Like "Clerks," which received an initial NC-17 rating solely for its language, "Amy" features graphic discussions of sex. In one scene Alyssa and Banky compare cars incurred while performing oral sex - a topic rarely covered with the candor displayed here. "Which is a shame," Smith said, "because it's such a common thing. You'd imagine they'd be talking about it left and right in films."
His verbal approach extends to his direction; he likes to give line readings to his actors, who don't always appreciate the practice. Adams, who also worked on "Mallrats," said the 1st time Smith read one of her lines and demonstrated the character's appropriate finger gesture, "I was mortified. I could not believe that he did that."
But both agreed that he has improved his communication skills. "The interesting thing about 'Chasing Amy' was watching him direct emotional things, because you can't give a line reading on crying," Adams said. "And he did really well."
"For the 1st time with this movie I felt like a director," Smith said.
"For the other two flicks I basically felt like a writer who was just telling people what to do." One dicey bit of direction was filming his girlfriend professing and demonstrating her love for another guy. "Kevin's a brave man," Affleck teased, "because when you let another cat climb on top of your lady, bump and grind on top of her, that's bravery."
"That's where the true performance in that movie is," Smith shot back. "Look at Joey's face, that rapture, that love. The camera would shut down, and she'd turn around and be like 'Uuuggggh.'"

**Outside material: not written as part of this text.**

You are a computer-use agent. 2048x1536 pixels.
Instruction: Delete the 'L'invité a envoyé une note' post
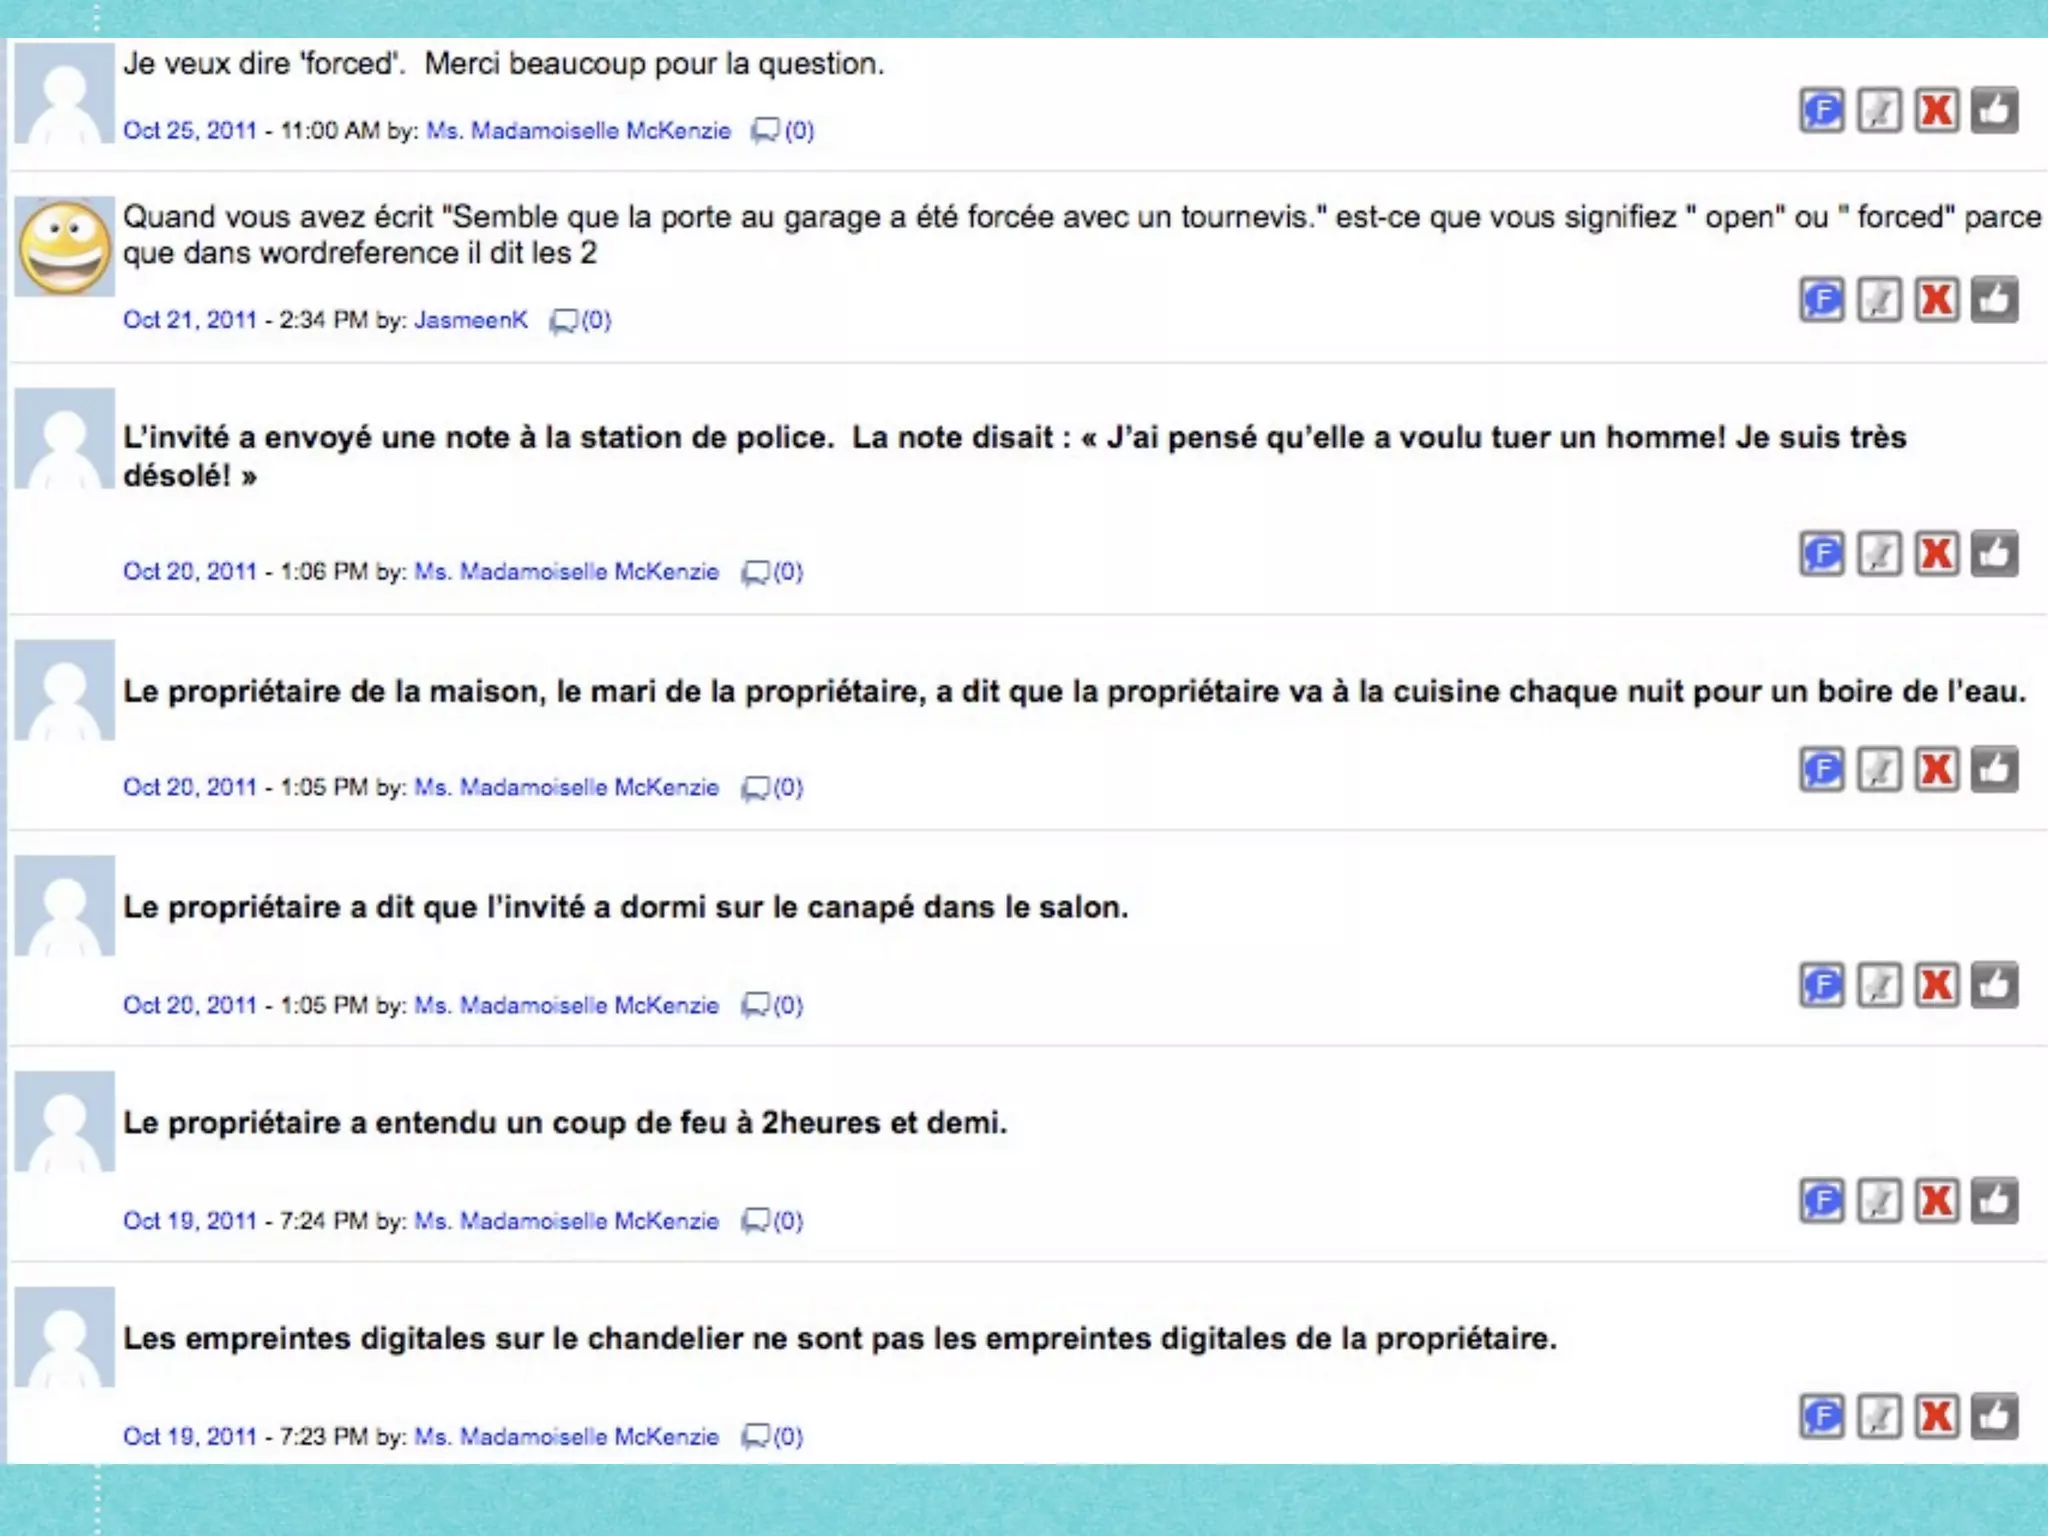click(1936, 553)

Ultimately, Smith and Adams said the experience brought them closer together. "I think it was more of a therapeutic thing - cheaper than therapy or more expensive, depending on how you look at it," he said. "It just helped to get over certain stupid issues."
Smith currently is writing the new "Superman" movie to be produced by Jon Peters, and his next movie, "Dogma," goes before the cameras in August. He described it as an "apocalyptic black comedy" about the Catholic church. From one hornet's nest to another.